A block of data:

^^^^^^^^

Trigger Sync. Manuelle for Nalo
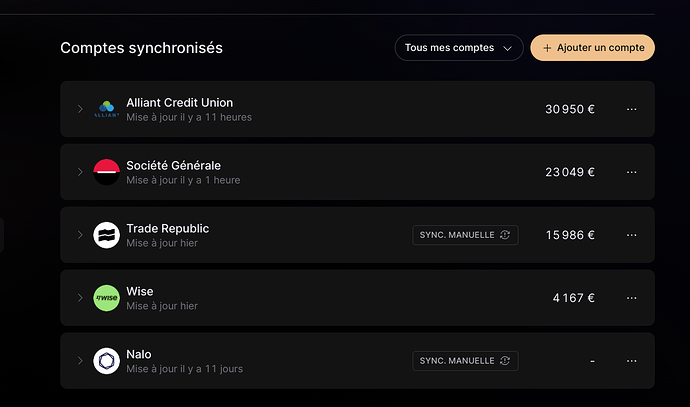This screenshot has height=407, width=690. tap(465, 361)
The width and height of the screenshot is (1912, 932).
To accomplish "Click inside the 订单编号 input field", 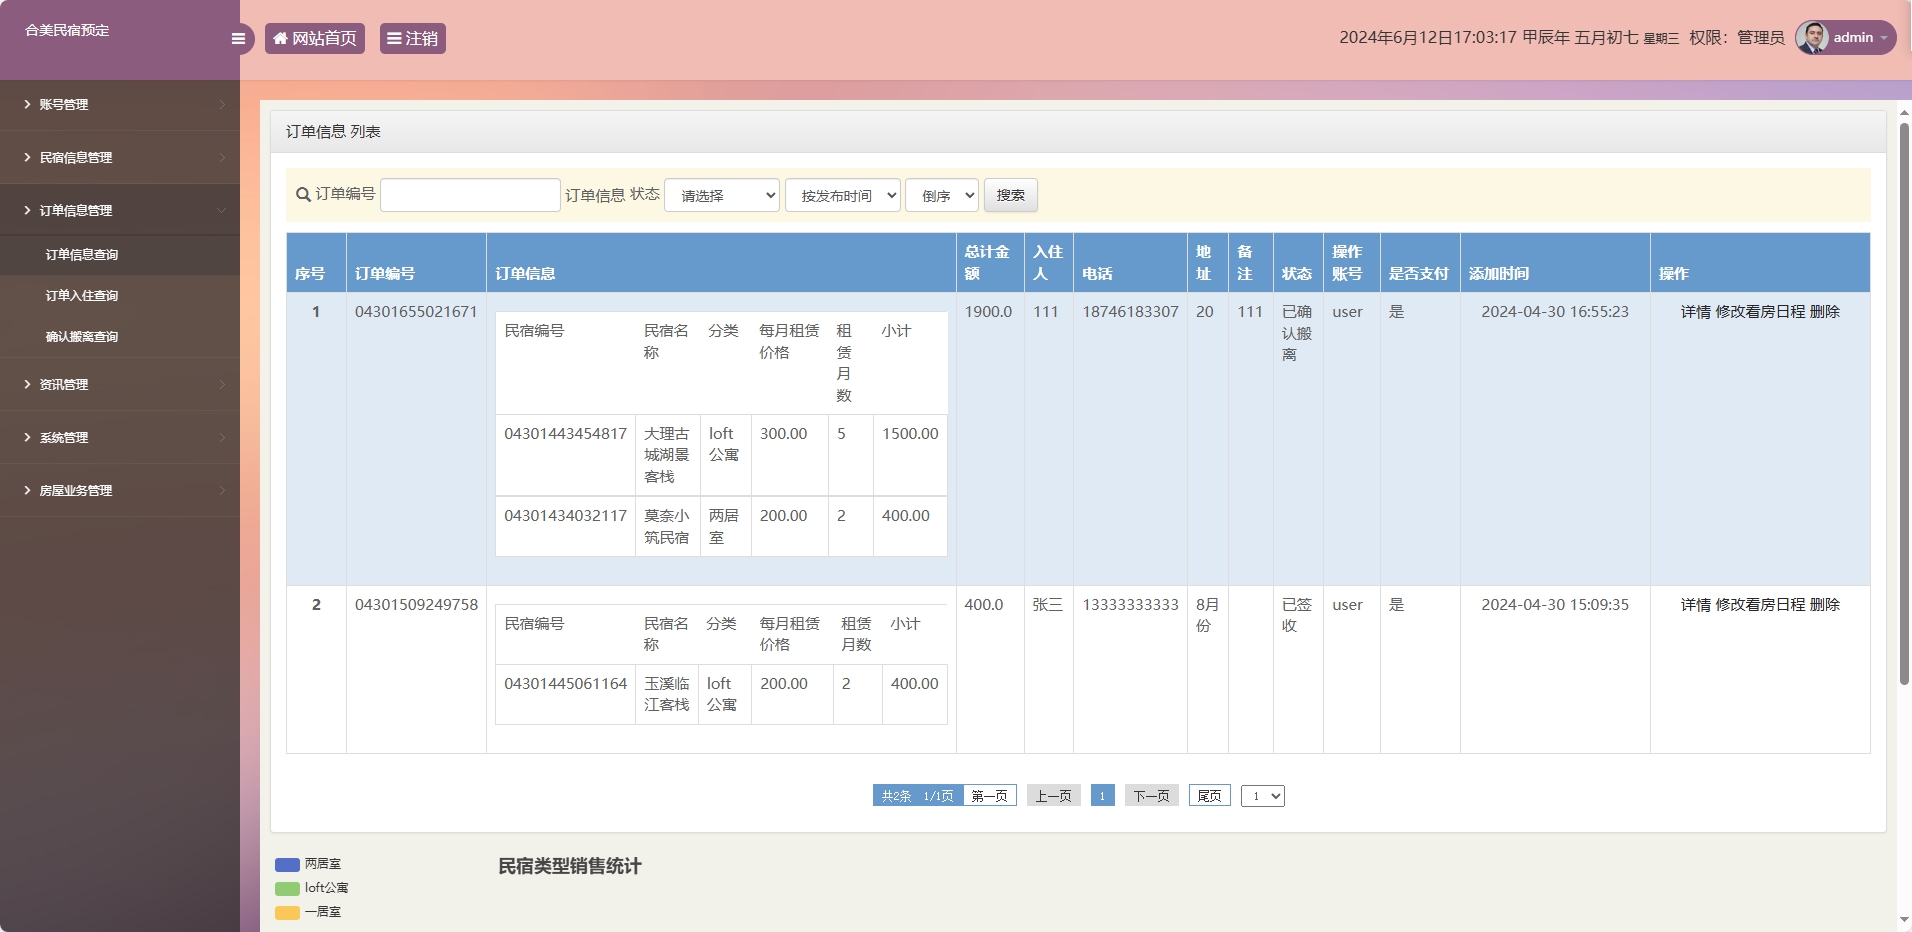I will click(470, 194).
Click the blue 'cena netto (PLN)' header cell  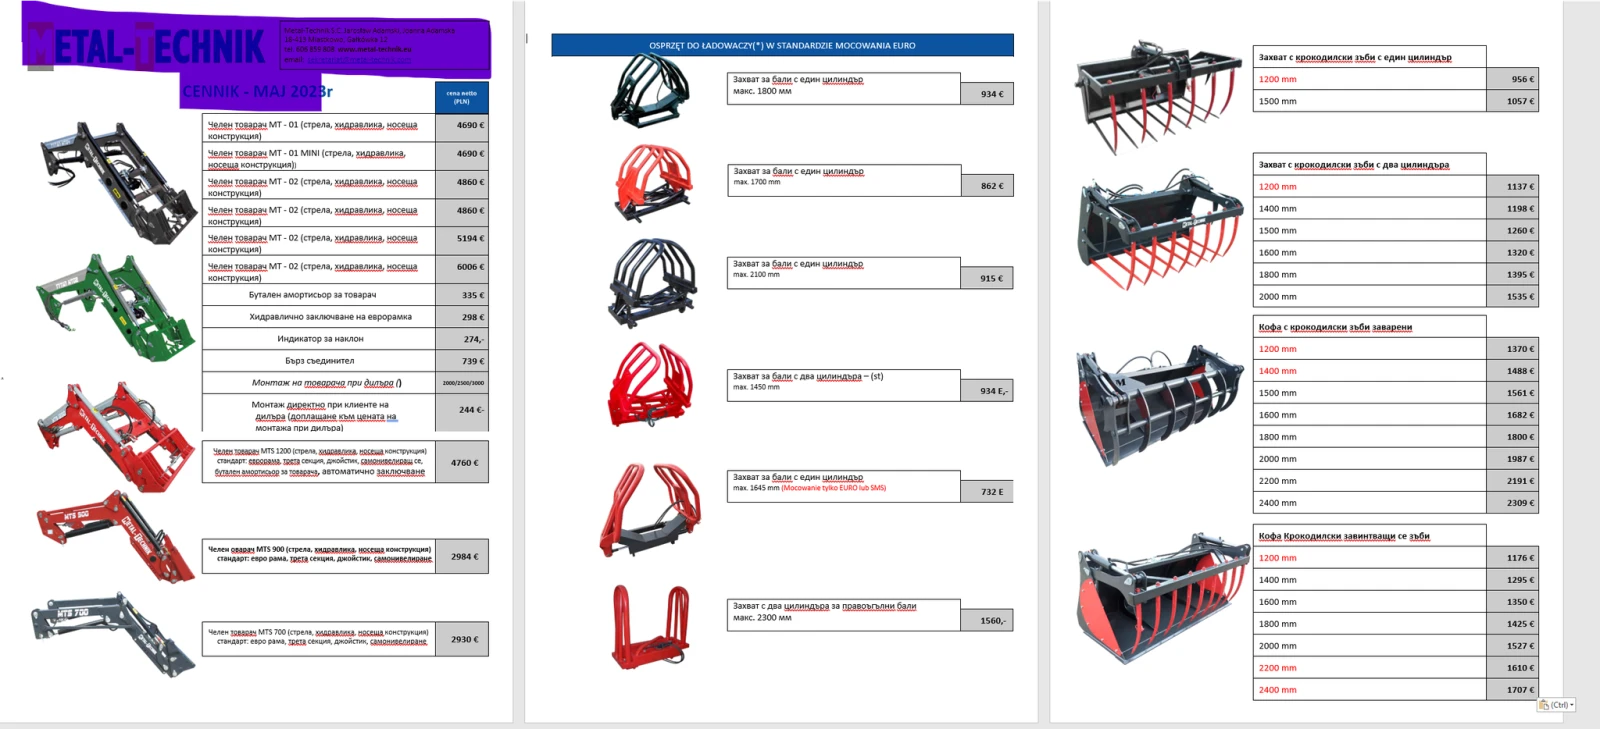pyautogui.click(x=461, y=97)
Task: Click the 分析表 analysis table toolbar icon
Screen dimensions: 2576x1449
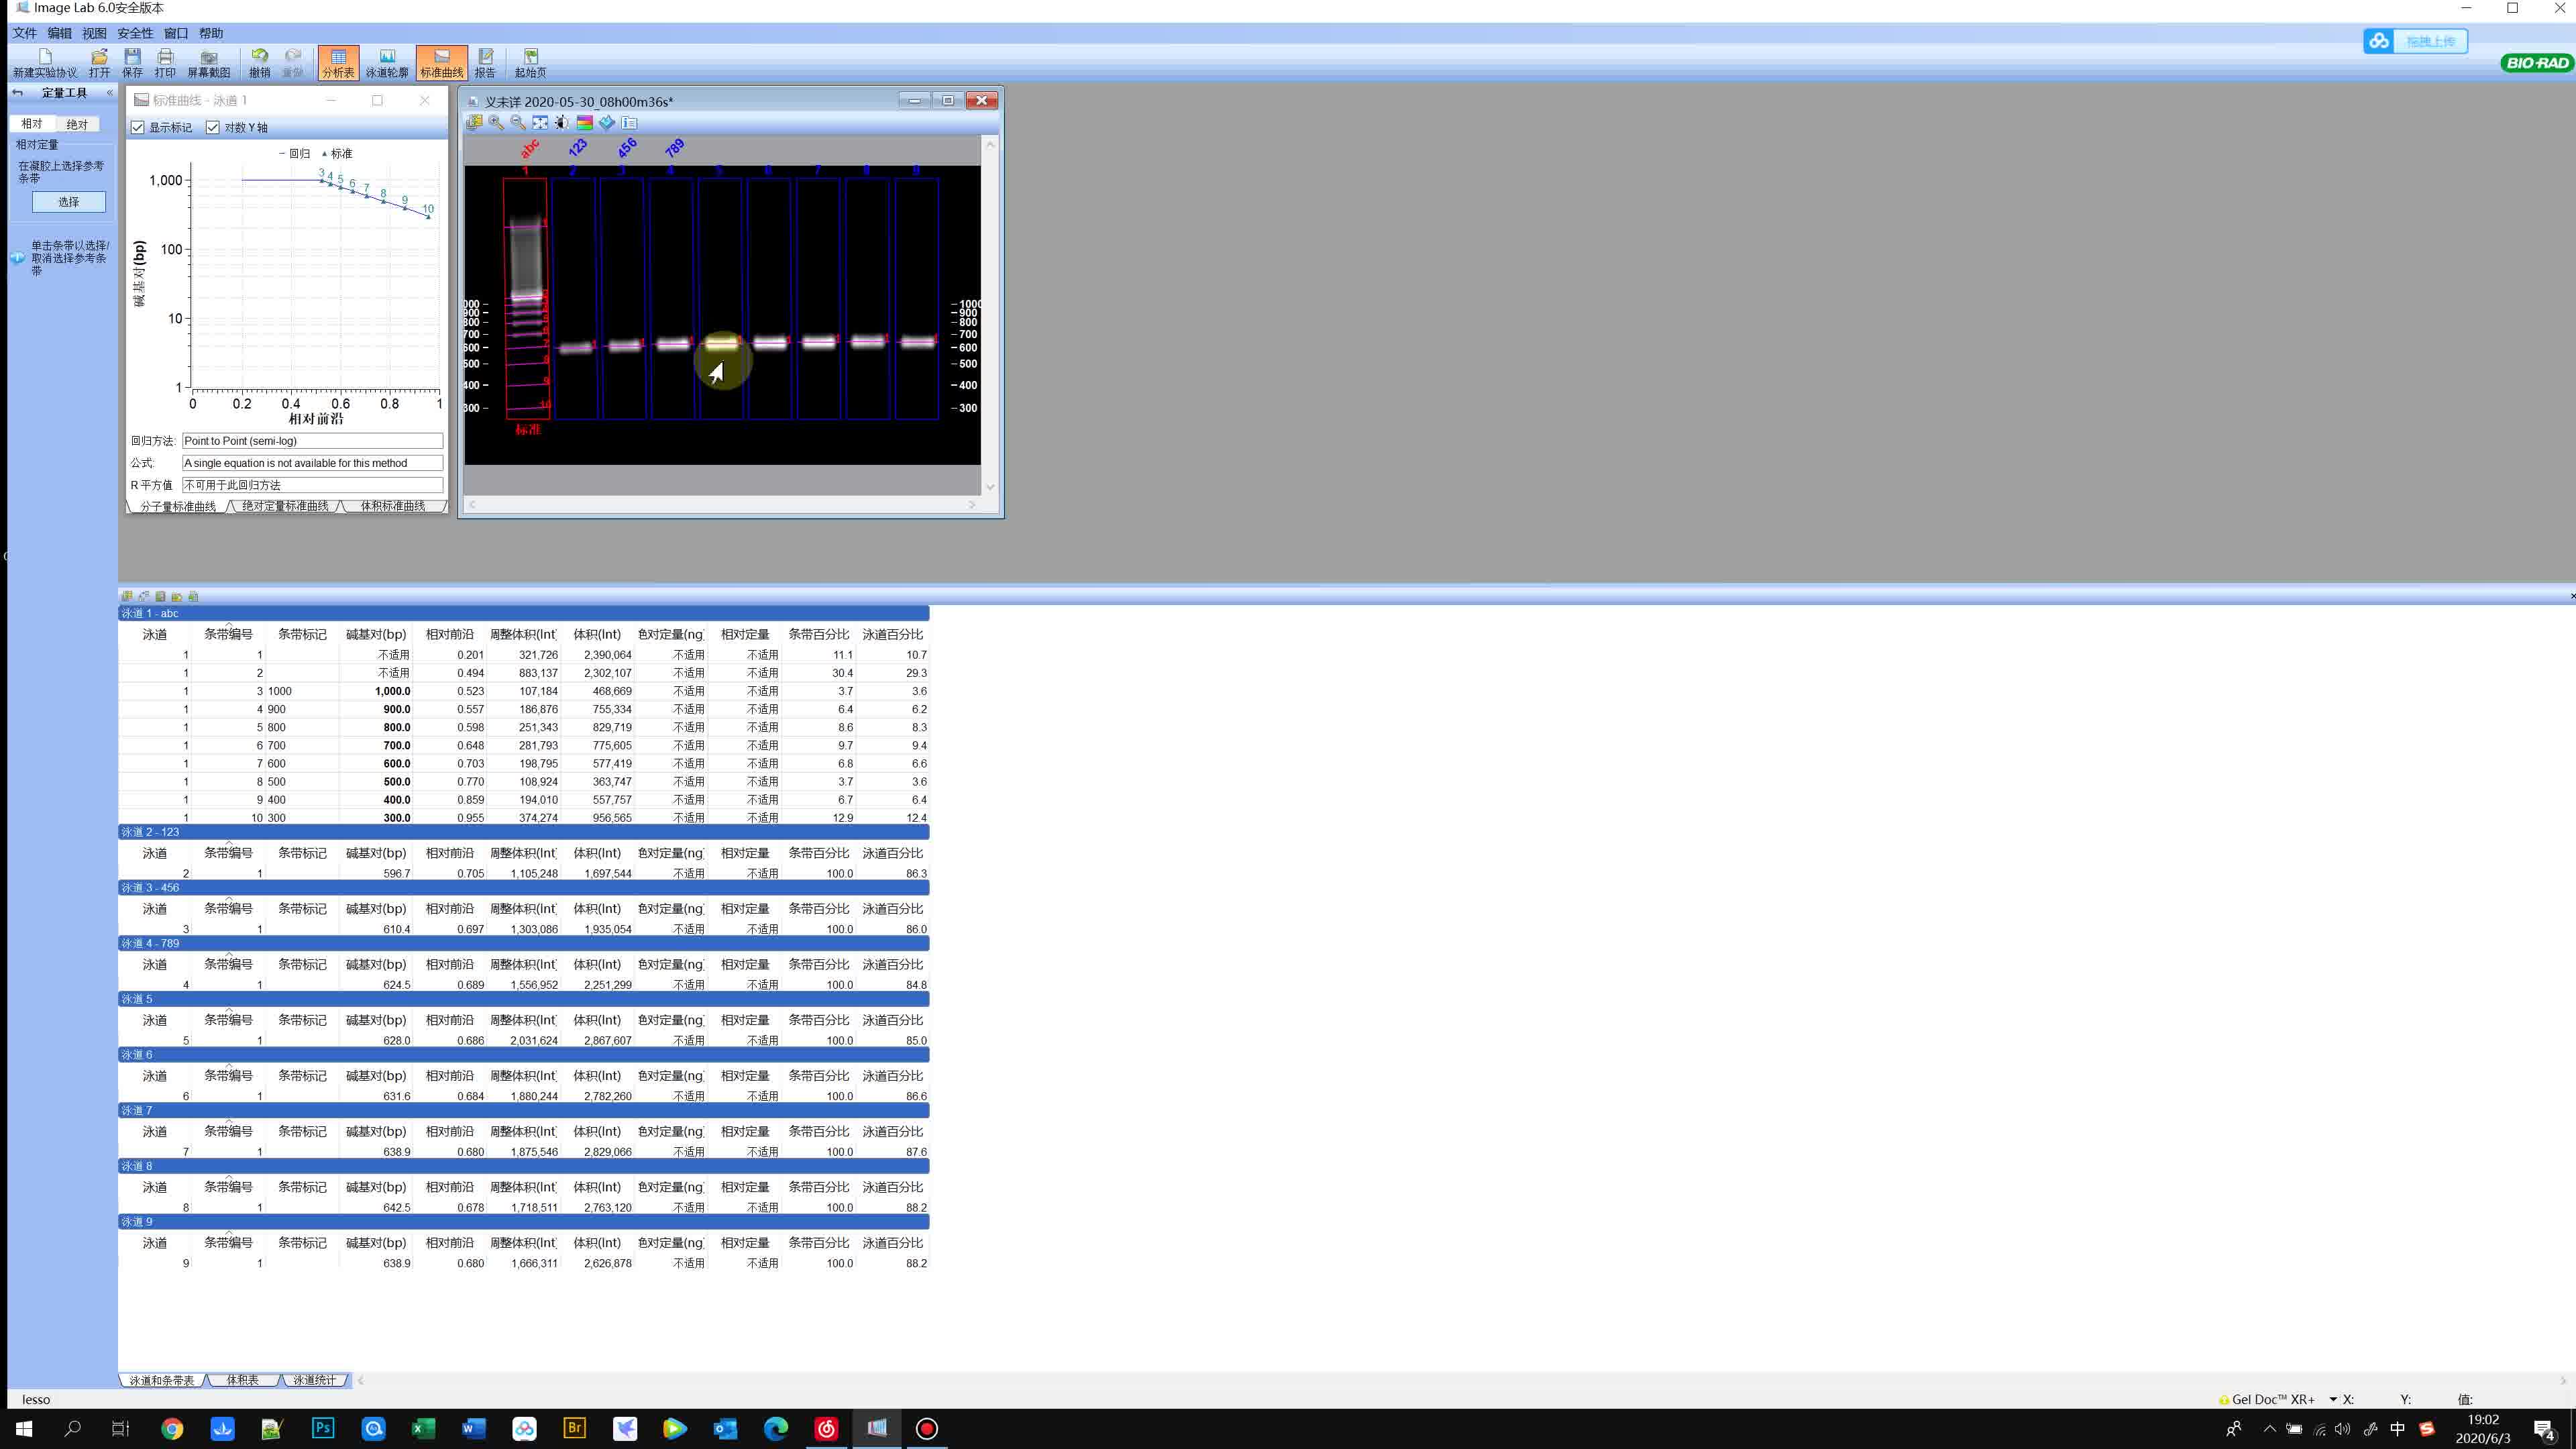Action: click(338, 62)
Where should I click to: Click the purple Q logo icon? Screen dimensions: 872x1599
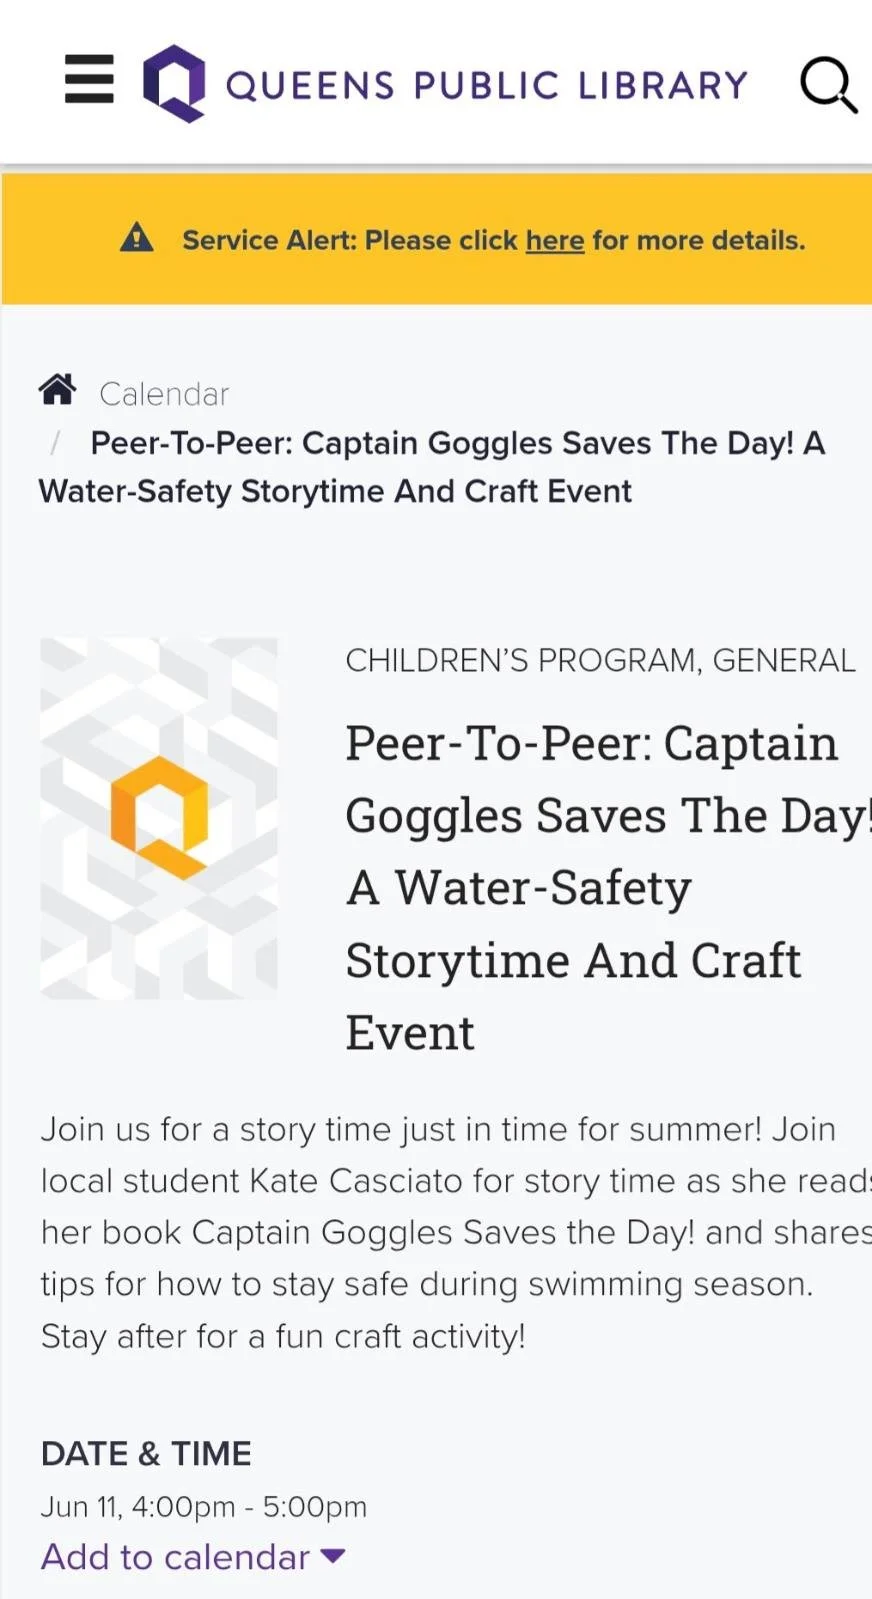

^^^^^^^^

## Task details
Update the items starting with the line that contains "Task: Click the" and going on through the end of the items, replacing "Screen dimensions" with "Screen size" and changing nothing else. Leave the pictures out of the answer.

## Result of this task
Task: Click the 分析表 analysis table toolbar icon
Screen size: 2576x1449
Action: click(338, 62)
Where should I click to: Click the purple Q logo icon? Screen size: 872x1599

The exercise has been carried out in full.